Speech perception and language comprehension in primary progressive aphasia.

Cortex

Department of Speech, Language, and Hearing Sciences, The University of Texas at Austin, Austin, TX, USA; Department of Neurology, The University of Texas at Austin Dell Medical School, Austin, TX, USA.

Published: December 2024

Primary progressive aphasia (PPA) is a neurodegenerative disorder characterized by progressive loss of speech and language. Although speech perception and language comprehension deficits are observed in individuals with PPA, these deficits have been understudied relative to production deficits. Recent work has examined receptive language processing at sublexical, lexical, and semantic levels in PPA; however, systematic investigation of these levels of processing within a single PPA cohort is lacking. The current study sought to fill this gap. Individuals with logopenic, nonfluent, and semantic variants of PPA and healthy, age-matched controls completed minimal pairs syllable discrimination, auditory lexical decision, and picture-word verification tasks to assess sublexical, lexical, and semantic processing. Distinct profiles were observed across PPA variants. Individuals with logopenic variant PPA had impaired performance on auditory lexical decision and picture-word verification tasks, with a trend toward impaired performance on the syllable discrimination task. Individuals with nonfluent and semantic variant PPA had impaired performance only on auditory lexical decision and picture-word verification. Evaluation of the types of errors made on the picture-word verification task (phonological and semantic) provided further insight into levels of deficits across the variants.

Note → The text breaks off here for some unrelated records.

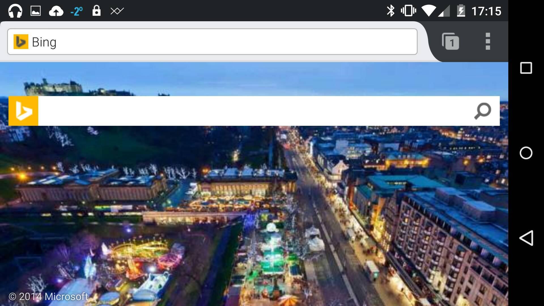Viewport: 544px width, 306px height.
Task: Tap the Bluetooth icon in the status bar
Action: tap(391, 11)
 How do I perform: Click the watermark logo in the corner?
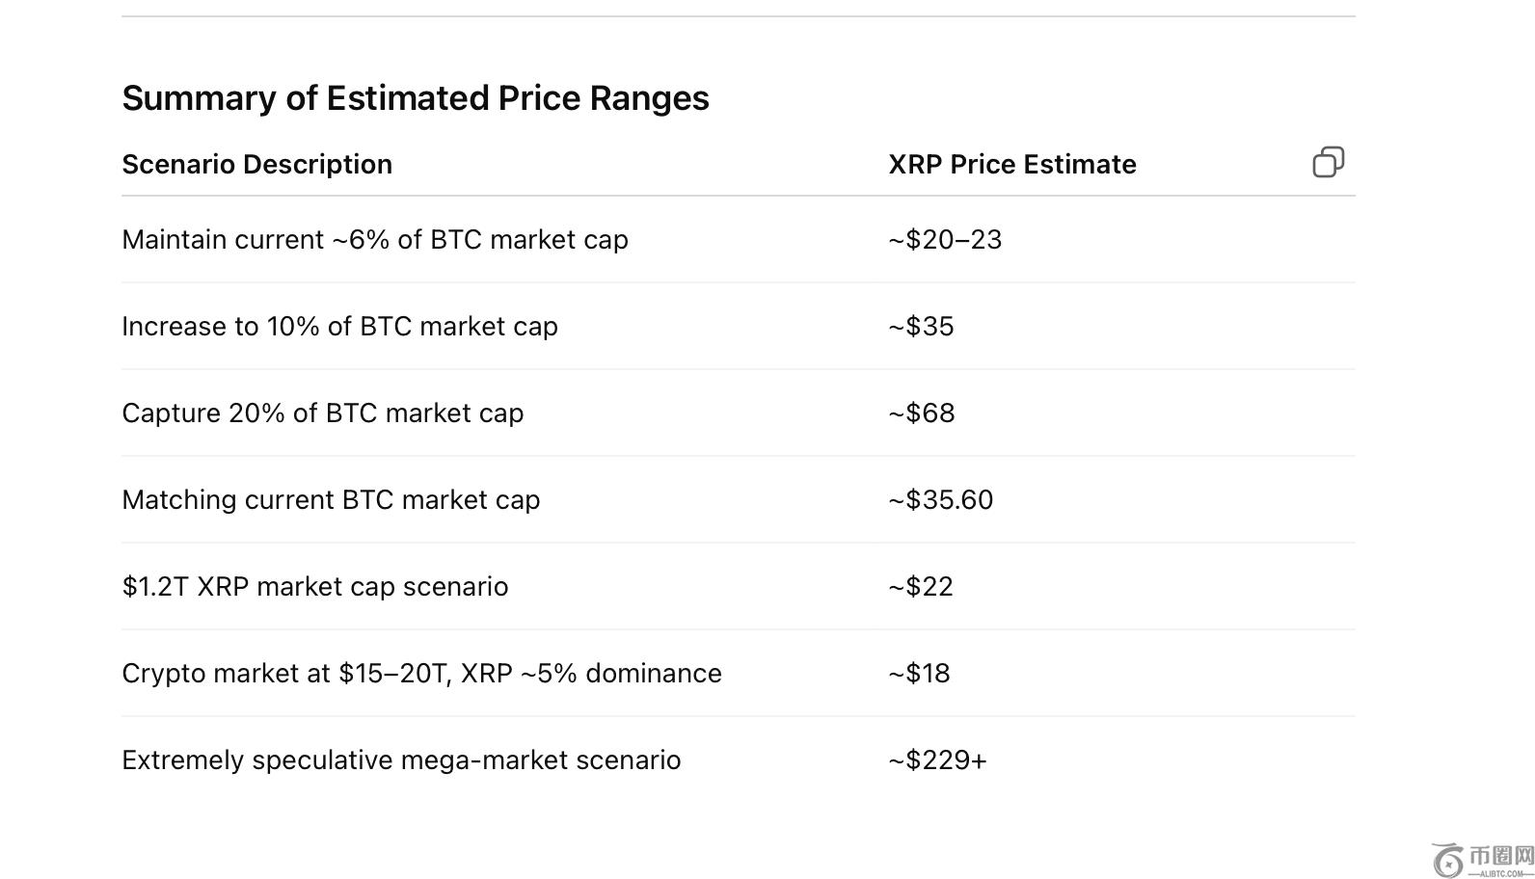tap(1448, 860)
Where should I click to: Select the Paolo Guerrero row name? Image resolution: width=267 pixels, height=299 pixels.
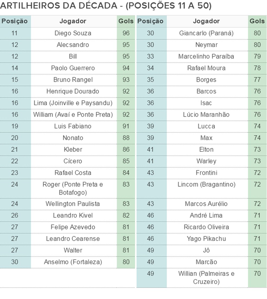tap(73, 68)
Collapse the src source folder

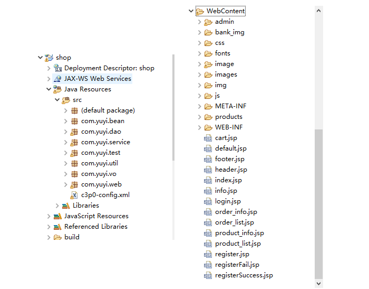pos(57,100)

Overall, the results indicate deficits in receptive processing at the lexical-phonological, lexical-semantic, and semantic levels in logopenic variant PPA, with a trend toward impaired sublexical processing. Deficits were observed at the lexical-semantic and semantic levels in semantic variant PPA, and lexical-phonological deficits were observed in nonfluent PPA, likely reflecting changes both in lexical-phonological processing as well as changes in predictive coding during perception. This study provides a more precise characterization of the linguistic profile of each PPA subtype for speech perception and language comprehension. The constellation of deficits observed in each PPA subtype holds promise for differential diagnosis and for informing models of intervention.